# GPS trackers



## EleGirl (Dec 3, 2011)

I'm not sure if this is the right place for this thread but here goes....

I'm asking the question for a friend. 

Where would a person look in or on their car fo a GPS tracker?


----------



## dash74 (Jan 3, 2015)

EleGirl said:


> I'm not sure if this is the right place for this thread but here goes....
> 
> I'm asking the question for a friend.
> 
> Where would a person look in or on their car fo a GPS tracker?


Brickhouse security


----------



## honcho (Oct 5, 2013)

Where the spare tire is kept in trunk


----------



## TDSC60 (Dec 8, 2011)

Depends on the make and model of the tracker.

## Dataset excerpts
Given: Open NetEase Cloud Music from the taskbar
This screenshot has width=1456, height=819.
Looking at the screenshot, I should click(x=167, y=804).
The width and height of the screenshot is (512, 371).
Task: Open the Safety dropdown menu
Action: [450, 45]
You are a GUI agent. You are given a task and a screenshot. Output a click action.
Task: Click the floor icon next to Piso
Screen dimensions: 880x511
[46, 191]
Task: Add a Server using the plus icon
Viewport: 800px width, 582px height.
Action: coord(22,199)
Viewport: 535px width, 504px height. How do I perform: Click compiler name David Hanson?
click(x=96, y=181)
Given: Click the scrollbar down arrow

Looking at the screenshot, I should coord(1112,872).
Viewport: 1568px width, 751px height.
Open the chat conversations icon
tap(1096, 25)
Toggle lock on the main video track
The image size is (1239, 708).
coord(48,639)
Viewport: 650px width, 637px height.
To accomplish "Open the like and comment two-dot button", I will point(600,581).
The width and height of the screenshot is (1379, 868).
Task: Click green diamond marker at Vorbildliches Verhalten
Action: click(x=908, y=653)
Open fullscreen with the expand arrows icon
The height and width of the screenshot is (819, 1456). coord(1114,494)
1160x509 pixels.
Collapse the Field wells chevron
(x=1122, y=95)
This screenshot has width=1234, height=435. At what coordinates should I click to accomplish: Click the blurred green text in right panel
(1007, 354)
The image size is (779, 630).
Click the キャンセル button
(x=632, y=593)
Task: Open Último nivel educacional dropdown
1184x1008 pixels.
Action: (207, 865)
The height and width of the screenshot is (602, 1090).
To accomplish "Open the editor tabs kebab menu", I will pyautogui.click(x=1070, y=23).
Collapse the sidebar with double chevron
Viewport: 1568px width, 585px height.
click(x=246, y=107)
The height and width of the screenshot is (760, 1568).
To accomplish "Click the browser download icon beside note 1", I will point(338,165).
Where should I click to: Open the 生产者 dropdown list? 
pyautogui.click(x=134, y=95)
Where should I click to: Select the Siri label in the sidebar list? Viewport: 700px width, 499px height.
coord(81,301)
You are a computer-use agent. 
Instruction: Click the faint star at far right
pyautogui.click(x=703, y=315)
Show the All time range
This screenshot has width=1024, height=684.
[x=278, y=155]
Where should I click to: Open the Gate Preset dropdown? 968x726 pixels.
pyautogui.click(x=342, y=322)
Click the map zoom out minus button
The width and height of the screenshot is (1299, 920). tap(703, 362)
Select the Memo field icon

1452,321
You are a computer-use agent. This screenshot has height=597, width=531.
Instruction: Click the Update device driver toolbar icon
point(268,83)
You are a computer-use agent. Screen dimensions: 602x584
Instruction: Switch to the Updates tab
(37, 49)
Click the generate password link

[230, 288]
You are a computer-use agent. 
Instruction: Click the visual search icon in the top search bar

## Exercise aim
Extend the forum thread on finding a GPS tracker on a car, picking up after its final post. The rows play no part here.

## Result of the task
For powerful, professional trackers - look under the engine compartment. They are powered by the car battery. Take the car to a dealer or garage. Get them to put it up on jacks and look for anything that does not belong. These things require professional installation and usually take 30-45 min. of unrestricted access to the car. (my brother is a PI). These things give real time readouts and have a memory that the user can track each route driven and how long they stay at a particular location. Sensitivity is within a few yards.

For the DIY trackers - almost any location. But their reliability is questionable.

Rule of thumb. If a mobile phone can get a signal at a location (under a seat) - a GPS will work there.


----------



## Lostme (Nov 14, 2014)

Under the car seats, under the dash, side wall where engine is, underneath the car.


----------



## GusPolinski (Jan 21, 2014)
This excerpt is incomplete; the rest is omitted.